What does Doueiri think of this? "I think that we Lebanese have a tendency to be frivolous, to be shallow, and therefore less scared,'" he claims. "This has been both an advantage and a disadvantage for us. It's bad because you don't learn very much, you don't take things seriously so you have a tendency to repeat the same errors. But it is good because it's not so traumatic. You traumatise less." Perhaps the Lebanese are in denial about their experiences because they were so horrific? "I think you're right, there is a sad denial," he says. "It has not allowed us to heal well."
West Beirut is a rather jolly, entertaining film, at least on the surface, but the most powerful moments are those Doueiri is not afraid to confront seriously. The famous incident when a busful of Palestinians was murdered by the Christian Phalange - the event held to have started the war on April 13, 1975 - is filmed with extraordinary power. The Arab world's biggest superstar, the legendary (and Lebanese) Fairouz, sings as the Palestinians are pulled off the bus and shot, one by one. (There were tears in the cinema at this.) The film ends with a sense of terrible, shaking pain - a startling, powerful way to end such a humorous film, and one which, says Doueiri, many Lebanese found difficult to deal with.
D oueiri's political background is very much of its era; his parents were members of the Mourabitoun, a Nasserite left-wing organisation, and he helped his mother run a secret radio station in a basement underneath a mosque. Unusually, he lost only one member of his family in all the 15 years of fighting: his cousin, Mustafa, who was killed in the 1975 Hotel Wars while fighting for the Mourabitoun. ("After he was killed, his brigade went up and caught the four Christian right-wingers and told them, you either get shot or you jump. They were on the top of the Holiday Inn at the time," says Doueiri.)
Doueiri forsakes historical accuracy for drama on a number of occasions. For example, Jumblatt was not murdered until 1977 and the idea that one could easily cross from west to east Beirut is misleading. Also, towards the end of the film Omar complains that his mother has started to wear the veil and his father to insist they pray to Allah. This is pretty impossible, as Islamic fundamentalism did not exist before Khomeini's 1979 revolution in Iran. Doueiri says: "I put the historical inaccuracy in to point the finger a little at Islamic fundamentalism, to make a criticism." Surely it was unnecessary to make such misleading changes? "I don't have a problem with them, they were for dramatic purposes," he says. But these inaccuracies are surely troubling when there are so few documents about the war that get the sort of distribution this film has.

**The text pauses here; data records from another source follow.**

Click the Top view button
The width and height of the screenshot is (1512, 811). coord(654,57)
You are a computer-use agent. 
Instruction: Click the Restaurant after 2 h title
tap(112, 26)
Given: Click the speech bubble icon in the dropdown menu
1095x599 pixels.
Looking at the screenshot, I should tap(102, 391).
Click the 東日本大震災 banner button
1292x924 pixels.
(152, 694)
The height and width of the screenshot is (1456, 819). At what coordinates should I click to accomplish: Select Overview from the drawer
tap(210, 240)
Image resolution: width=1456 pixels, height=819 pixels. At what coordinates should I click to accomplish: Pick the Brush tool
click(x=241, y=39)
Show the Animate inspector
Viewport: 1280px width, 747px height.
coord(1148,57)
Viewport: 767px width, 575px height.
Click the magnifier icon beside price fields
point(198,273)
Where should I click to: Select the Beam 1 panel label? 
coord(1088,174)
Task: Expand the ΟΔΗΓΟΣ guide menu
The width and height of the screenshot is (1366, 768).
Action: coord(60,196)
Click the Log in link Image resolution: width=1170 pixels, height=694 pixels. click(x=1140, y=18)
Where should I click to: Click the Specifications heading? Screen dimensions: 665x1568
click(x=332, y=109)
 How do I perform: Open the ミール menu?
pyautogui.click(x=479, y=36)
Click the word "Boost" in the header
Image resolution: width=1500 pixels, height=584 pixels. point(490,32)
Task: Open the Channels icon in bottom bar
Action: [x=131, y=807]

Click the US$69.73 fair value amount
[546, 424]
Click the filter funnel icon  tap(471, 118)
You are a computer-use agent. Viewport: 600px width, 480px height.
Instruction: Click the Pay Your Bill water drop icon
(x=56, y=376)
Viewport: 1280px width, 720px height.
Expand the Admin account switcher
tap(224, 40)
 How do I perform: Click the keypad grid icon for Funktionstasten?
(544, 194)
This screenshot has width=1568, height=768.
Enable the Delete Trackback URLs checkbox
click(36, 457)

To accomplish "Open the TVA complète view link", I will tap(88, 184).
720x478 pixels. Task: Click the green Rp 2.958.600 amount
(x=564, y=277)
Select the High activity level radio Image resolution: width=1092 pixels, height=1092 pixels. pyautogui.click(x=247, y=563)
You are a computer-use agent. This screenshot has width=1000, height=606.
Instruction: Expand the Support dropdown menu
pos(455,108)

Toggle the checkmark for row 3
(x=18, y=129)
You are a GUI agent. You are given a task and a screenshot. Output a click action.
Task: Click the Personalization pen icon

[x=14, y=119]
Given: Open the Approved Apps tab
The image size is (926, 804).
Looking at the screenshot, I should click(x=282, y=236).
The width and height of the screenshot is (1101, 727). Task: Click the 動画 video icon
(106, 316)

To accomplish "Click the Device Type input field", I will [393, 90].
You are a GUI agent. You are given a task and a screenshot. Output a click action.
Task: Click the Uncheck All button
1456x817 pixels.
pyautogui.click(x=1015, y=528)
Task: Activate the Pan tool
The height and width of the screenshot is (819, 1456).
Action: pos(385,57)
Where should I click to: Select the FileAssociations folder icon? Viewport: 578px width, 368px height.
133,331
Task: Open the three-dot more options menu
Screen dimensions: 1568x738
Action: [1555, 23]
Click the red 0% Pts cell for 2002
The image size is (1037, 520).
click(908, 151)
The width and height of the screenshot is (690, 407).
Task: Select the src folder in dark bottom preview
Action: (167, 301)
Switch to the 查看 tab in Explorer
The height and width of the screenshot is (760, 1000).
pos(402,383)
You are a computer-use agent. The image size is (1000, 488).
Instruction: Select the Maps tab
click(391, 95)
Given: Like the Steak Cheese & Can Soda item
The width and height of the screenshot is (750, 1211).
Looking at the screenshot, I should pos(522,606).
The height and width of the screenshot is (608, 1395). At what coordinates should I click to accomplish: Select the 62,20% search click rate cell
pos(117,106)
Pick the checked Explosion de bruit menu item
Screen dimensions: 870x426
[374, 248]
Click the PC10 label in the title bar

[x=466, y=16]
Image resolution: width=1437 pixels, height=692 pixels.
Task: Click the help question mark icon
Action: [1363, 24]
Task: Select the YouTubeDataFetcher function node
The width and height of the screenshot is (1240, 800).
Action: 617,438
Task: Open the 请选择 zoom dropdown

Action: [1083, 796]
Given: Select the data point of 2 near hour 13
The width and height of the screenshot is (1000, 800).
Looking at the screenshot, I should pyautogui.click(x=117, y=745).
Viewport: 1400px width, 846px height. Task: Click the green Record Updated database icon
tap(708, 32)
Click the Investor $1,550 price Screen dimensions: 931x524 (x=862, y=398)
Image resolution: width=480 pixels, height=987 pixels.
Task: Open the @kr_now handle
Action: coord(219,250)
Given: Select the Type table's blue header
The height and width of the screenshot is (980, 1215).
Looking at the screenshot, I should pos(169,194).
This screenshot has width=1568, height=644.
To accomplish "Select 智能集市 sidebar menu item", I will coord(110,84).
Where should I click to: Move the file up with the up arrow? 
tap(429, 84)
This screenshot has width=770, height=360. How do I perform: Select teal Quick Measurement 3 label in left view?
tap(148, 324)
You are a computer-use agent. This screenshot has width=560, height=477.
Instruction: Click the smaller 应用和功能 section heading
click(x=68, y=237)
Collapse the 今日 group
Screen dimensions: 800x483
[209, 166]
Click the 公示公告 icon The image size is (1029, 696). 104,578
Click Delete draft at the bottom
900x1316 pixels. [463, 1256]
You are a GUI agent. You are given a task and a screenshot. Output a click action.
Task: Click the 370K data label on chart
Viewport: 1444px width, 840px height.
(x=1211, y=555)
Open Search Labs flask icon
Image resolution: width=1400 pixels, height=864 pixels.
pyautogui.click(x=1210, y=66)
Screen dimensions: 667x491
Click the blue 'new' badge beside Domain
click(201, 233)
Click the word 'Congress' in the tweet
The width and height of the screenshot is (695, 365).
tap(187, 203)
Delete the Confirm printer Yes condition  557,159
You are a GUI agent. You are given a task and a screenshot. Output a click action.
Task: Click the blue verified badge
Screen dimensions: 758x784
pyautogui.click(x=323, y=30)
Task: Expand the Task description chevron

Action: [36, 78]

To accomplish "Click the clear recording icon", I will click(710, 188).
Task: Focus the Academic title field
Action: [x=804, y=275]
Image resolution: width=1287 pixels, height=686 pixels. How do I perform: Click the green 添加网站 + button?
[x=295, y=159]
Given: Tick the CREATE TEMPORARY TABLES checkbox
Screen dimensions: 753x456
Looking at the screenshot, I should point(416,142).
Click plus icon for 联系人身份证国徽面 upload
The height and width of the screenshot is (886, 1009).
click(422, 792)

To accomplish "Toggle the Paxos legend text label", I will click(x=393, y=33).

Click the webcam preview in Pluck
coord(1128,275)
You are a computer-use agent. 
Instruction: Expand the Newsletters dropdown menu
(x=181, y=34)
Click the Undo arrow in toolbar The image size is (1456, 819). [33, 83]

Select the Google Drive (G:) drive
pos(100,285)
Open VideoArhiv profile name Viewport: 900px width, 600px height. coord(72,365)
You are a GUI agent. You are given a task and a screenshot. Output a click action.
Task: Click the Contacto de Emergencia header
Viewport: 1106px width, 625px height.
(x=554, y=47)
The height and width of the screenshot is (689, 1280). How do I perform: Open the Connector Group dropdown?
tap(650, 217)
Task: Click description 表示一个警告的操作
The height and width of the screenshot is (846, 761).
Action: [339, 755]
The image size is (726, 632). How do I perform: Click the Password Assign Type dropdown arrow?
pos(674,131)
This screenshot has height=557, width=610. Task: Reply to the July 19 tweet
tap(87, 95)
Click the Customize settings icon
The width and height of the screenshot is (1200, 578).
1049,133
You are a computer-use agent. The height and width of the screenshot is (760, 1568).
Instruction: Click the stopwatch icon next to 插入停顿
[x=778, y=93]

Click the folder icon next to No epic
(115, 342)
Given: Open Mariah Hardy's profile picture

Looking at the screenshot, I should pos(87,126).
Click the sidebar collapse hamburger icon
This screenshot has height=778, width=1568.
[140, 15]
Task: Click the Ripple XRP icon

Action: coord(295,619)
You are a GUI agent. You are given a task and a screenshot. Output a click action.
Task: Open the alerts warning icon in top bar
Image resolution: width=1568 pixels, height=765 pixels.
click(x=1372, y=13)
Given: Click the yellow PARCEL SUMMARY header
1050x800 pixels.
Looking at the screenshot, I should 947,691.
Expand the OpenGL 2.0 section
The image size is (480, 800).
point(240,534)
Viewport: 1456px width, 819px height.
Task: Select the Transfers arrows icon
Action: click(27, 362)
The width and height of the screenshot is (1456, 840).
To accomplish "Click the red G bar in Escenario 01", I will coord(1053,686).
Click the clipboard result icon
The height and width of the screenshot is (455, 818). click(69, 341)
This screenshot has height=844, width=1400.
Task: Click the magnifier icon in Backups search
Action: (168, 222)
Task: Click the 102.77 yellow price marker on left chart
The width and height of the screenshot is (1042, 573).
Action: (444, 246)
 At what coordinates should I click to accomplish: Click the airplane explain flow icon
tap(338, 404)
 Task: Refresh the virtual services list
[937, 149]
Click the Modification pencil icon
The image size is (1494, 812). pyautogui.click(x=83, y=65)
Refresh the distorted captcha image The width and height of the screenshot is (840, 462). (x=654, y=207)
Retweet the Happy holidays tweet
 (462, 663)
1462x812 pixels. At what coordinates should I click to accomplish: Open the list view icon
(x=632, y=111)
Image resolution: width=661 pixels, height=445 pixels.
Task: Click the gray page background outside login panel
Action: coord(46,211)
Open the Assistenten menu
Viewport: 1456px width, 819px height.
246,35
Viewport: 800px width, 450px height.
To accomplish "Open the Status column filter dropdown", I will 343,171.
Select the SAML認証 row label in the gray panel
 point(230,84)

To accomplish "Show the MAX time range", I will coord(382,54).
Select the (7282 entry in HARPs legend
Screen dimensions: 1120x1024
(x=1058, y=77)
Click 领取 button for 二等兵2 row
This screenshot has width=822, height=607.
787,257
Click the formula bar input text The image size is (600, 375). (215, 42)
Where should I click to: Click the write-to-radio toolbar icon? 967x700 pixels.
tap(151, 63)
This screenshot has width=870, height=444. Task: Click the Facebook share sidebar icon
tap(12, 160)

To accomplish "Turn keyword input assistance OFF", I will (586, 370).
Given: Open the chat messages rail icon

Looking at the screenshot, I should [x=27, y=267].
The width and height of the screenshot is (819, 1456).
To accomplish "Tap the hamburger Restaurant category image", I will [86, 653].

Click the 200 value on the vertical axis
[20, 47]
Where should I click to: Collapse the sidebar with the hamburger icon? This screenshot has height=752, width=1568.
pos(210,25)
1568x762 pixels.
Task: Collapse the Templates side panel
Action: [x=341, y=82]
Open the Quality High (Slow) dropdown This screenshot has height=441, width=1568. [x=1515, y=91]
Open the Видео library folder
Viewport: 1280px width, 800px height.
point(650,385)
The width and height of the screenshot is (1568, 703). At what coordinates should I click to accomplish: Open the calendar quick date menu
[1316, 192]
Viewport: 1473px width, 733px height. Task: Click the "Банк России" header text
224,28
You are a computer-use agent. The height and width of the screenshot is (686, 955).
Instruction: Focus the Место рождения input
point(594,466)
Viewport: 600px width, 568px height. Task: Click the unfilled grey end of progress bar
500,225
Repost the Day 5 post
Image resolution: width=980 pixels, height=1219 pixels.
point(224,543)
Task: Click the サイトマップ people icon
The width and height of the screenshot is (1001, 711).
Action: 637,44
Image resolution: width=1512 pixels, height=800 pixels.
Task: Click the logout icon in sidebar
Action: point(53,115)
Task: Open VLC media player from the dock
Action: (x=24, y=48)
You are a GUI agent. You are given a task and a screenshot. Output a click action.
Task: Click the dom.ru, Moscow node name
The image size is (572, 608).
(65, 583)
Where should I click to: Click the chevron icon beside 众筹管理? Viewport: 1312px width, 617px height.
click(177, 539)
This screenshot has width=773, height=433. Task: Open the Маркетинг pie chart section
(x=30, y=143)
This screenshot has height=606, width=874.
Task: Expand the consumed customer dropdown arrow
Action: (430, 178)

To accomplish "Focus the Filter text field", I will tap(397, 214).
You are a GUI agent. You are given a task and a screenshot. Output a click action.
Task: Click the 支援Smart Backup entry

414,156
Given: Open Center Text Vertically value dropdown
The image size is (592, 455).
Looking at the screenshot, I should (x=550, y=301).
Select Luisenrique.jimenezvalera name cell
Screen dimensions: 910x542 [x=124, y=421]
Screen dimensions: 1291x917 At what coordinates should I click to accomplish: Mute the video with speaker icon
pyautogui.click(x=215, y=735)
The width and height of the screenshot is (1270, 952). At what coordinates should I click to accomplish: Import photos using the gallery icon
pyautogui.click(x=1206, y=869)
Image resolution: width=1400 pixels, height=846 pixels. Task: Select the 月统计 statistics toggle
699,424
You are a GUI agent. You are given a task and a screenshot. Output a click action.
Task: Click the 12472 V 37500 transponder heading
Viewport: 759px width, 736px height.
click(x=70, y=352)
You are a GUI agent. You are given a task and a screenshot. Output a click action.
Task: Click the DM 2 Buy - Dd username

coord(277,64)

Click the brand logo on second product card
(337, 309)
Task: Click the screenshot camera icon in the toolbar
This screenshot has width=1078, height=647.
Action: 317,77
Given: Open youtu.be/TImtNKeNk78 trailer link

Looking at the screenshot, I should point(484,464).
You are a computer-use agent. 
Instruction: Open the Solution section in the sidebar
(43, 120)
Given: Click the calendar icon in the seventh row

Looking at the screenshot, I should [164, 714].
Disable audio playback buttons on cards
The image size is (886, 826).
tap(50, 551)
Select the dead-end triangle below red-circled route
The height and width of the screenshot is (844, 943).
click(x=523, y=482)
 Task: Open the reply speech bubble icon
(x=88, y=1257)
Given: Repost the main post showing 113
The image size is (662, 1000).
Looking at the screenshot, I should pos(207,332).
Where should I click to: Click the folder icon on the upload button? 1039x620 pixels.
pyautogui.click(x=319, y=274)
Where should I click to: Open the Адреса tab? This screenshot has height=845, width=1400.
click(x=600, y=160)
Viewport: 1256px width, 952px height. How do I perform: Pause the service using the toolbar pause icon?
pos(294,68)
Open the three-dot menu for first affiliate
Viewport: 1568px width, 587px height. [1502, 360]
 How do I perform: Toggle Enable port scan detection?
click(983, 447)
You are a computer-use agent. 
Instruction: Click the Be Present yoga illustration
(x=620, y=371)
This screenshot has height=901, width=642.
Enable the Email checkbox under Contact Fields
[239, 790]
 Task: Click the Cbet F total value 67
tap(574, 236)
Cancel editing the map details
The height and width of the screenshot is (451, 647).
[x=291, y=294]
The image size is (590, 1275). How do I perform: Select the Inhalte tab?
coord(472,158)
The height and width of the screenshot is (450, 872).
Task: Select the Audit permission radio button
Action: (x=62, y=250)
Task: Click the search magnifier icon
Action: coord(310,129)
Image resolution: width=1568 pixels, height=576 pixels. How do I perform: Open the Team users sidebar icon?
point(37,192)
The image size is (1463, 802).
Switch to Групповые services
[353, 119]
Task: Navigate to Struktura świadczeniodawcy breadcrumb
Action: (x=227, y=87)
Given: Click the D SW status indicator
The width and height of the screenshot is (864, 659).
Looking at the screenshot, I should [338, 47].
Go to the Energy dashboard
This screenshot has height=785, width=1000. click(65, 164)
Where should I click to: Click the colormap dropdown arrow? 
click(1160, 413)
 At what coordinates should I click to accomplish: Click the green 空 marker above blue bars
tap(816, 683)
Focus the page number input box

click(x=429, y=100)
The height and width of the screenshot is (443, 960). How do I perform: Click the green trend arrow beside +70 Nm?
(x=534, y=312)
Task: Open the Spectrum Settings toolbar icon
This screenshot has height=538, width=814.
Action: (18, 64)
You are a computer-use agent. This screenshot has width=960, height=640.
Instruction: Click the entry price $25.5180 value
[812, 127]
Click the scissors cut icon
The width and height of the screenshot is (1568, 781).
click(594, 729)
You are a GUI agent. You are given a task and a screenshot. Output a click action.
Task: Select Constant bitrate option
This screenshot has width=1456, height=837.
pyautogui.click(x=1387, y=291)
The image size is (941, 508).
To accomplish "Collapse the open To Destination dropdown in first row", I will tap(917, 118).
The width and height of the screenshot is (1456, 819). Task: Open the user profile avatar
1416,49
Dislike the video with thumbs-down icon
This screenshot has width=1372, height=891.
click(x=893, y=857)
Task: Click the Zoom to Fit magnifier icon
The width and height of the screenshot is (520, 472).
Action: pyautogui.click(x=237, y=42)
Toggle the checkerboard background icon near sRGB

But then, when do you make a film about a war? Doueiri spent years trying to raise the $800,000 he needed. "When I started looking for the money, in 1994, all the attention was shifting to the Bosnian war. Sarajevo was the new Beirut. All the Lebanese I approached said it was too early to make a film about the war, and all the Americans and Europeans said it was too late." In the end, French backers stumped up the cash, and helped the Lebanese find the hip, westernised director they'd been looking for: Ziad Doueiri, the Arab Tarantino.